Lista de tareas:
A. Responde a estas preguntas sobre el texto sobre los milagros:
(i) ¿Qué capítulo de Deuteronomio se menciona en relación con la gran recolección?
(ii) ¿Qué salmo y versículo se citan?
(iii) ¿Quiénes levantaron la cabeza del pecho de sus madres cuando se partió el Mar Rojo?
B. Enumera todos los acontecimientos que el texto sobre los milagros presenta en su primer párrafo como cumplimiento de la profecía bíblica.
C. Prosigue el texto sobre los milagros a partir de su última oración.

Texto seleccionado:
==================================================

Paso gran parte de mi tiempo hablando a grupos de judíos y cristianos de toda América. En cada charla, expongo el mismo argumento: estamos viviendo el cumplimiento de la profecía bíblica, a través de milagros que nuestros bisabuelos sólo soñaban con ver. El retorno de Israel del exilio, la gran recolección profetizada en Deuteronomio 30 y en todos los libros de los profetas. El florecimiento del desierto que predijo Isaías. La soberanía judía restaurada tras milenios de dominación extranjera. Las pruebas nos rodean.
Para mí, estos milagros resultan deslumbrantemente obvios. ¡Qué privilegio ser testigo de una época tan extraordinaria! Qué regalo ver las antiguas palabras realizadas ante nuestros ojos.
Sin embargo, si soy sincero, la mayoría de la gente no comparte mi entusiasmo. Incluso los creyentes -tanto judíos como cristianos que aman a Israel- permanecen sorprendentemente impasibles. Asienten educadamente. Reconocen los hechos. Pero no sienten el fuego.
¿Cómo pueden perdérselo? ¿Cómo es que la gente ve estos acontecimientos y se encoge de hombros?
El salmista escribe en el Salmo 74:16:
Los Sabios entendieron que este versículo describía dos tipos de milagros que Dios realiza. Cuando nos concede «milagros diurnos», cantamos de día. Cuando nos concede «milagros nocturnos», cantamos de noche.
¿Qué separa un milagro diurno de uno que ocurre en la oscuridad?
Un milagro diurno no deja lugar a dudas. Cuando el Mar Rojo se partió, incluso los bebés lactantes levantaron la cabeza del pecho de sus madres y prorrumpieron en cantos en el instante en que la presencia divina se hizo visible. Nadie cuestionó lo que estaba viendo. Nadie necesitó ser convencido. El milagro se anunció con una luz brillante e inconfundible.
Pero también necesitamos canciones para los milagros que se desarrollan en la oscuridad, en momentos en que los acontecimientos siguen siendo turbios y ambiguos. No son milagros que podamos celebrar a plena luz del día. Los milagros son reales, pero vienen envueltos en dolor y confusión. Aun así, estamos llamados a cantar por ellos, aunque nos esforcemos por ver con claridad.

==================================================

Extractos de entradas:

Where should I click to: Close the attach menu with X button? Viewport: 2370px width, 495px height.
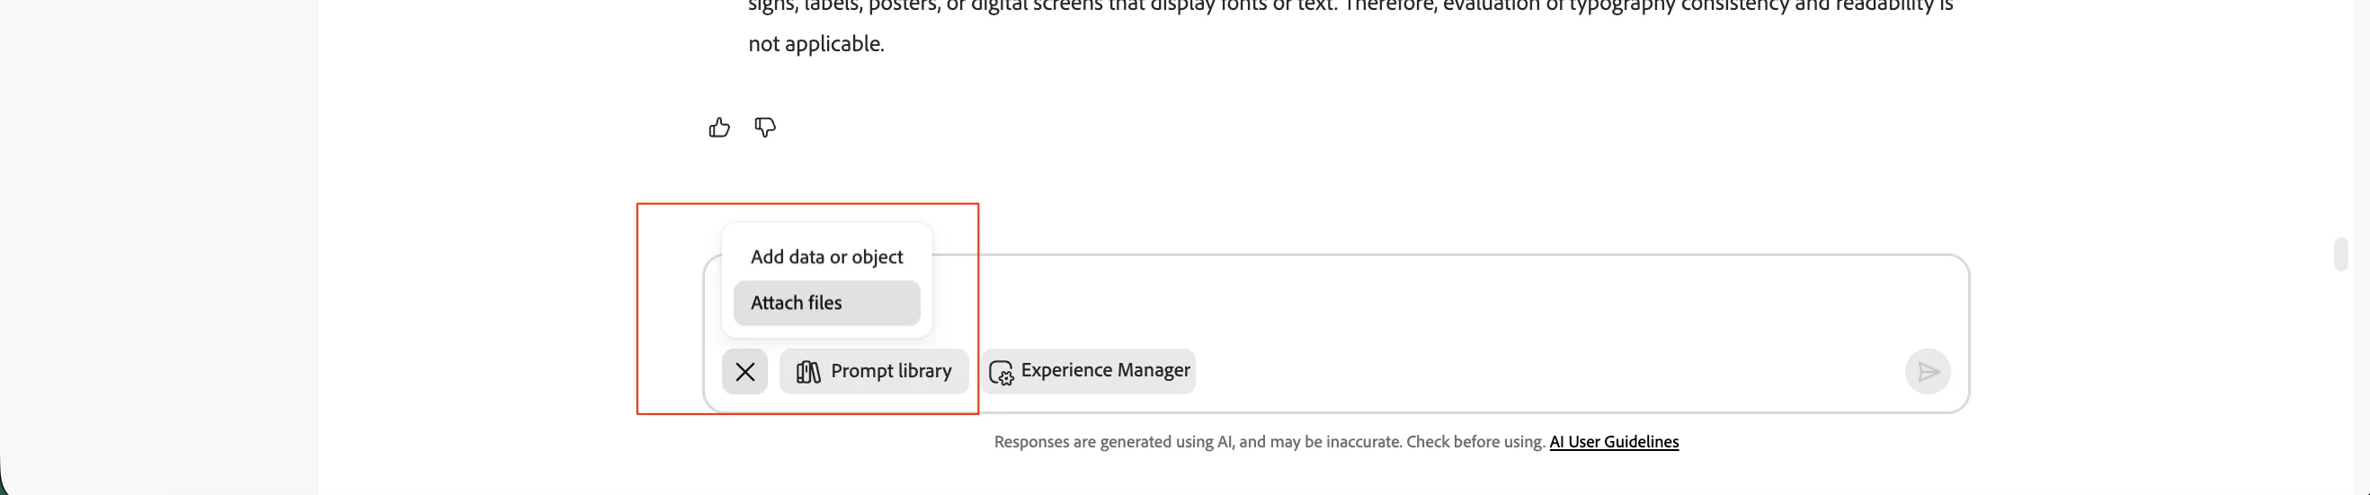745,372
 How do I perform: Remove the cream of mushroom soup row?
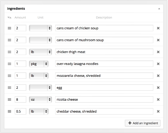point(158,40)
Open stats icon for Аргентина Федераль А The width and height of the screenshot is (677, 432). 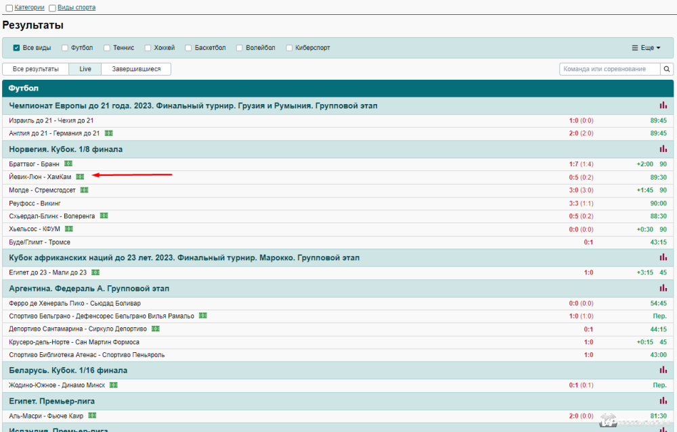point(663,289)
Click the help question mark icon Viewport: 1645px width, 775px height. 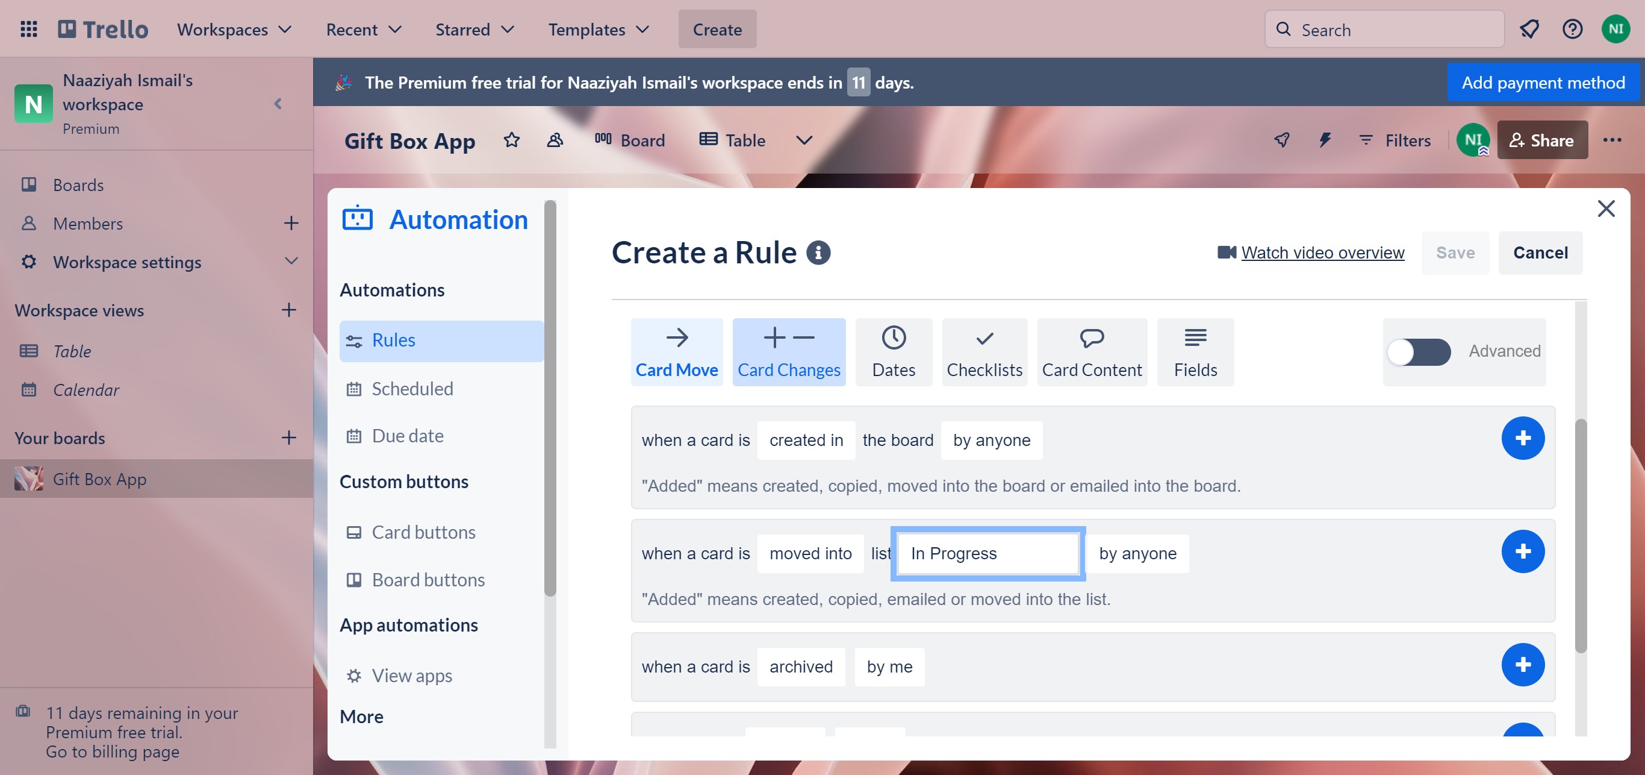[x=1572, y=29]
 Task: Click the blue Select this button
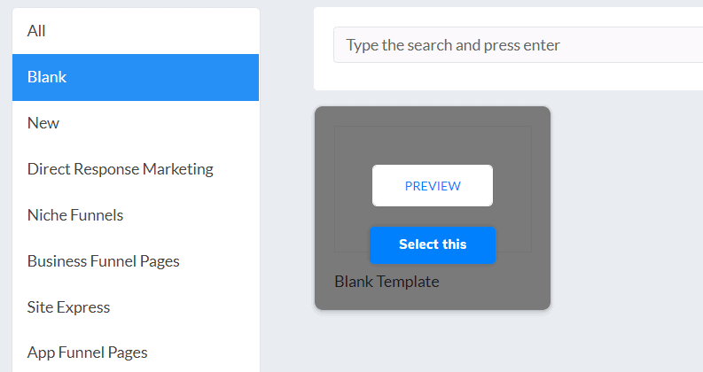click(x=433, y=244)
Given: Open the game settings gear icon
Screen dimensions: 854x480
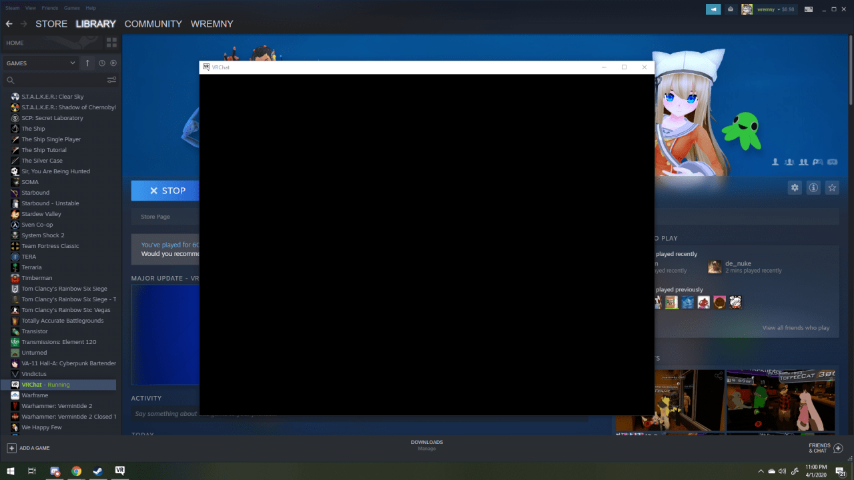Looking at the screenshot, I should (x=795, y=188).
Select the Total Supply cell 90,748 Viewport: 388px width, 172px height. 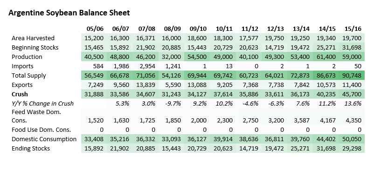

==================================================

Respuestas finales:
A.
(i) Deuteronomio 30.
(ii) El Salmo 74:16.
(iii) Los bebés lactantes.

B.
- El retorno de Israel del exilio, la gran recolección profetizada en Deuteronomio 30 y en los libros de los profetas.
- El florecimiento del desierto que predijo Isaías.
- La soberanía judía restaurada tras milenios de dominación extranjera.

C.
Los milagros que se están produciendo hoy en Israel son asombrosos. En sólo dos años, Israel ha derrotado sistemáticamente a sus enemigos en siete frentes. Irán -la gran amenaza regional- fue puesto de rodillas en doce días, sus capacidades de misiles balísticos inutilizadas, sus ambiciones nucleares destruidas en ataques coordinados con las fuerzas estadounidenses. Dentro del propio Israel, un renacimiento religioso sin precedentes está barriendo la nación. Decenas de miles de israelíes están volviendo a Dios, a la oración y al estudio de la Torá como no se había visto en generaciones.
Son auténticos milagros. Sin embargo, son milagros de la oscuridad.
Tuvieron un coste insoportable. Perdimos muchas almas inocentes el 7 de octubre. Perdimos soldados que defendían la nación. Incluso en la campaña de Irán -militarmente espectacular, estratégicamente decisiva- murieron 29 civiles. Esa cifra es notablemente pequeña dada la escala del ataque, pero cada vida perdida tiene un peso infinito. Y así nuestra visión se nubla. El dolor oscurece la maravilla. Se hace más difícil ver con claridad la mano de Dios.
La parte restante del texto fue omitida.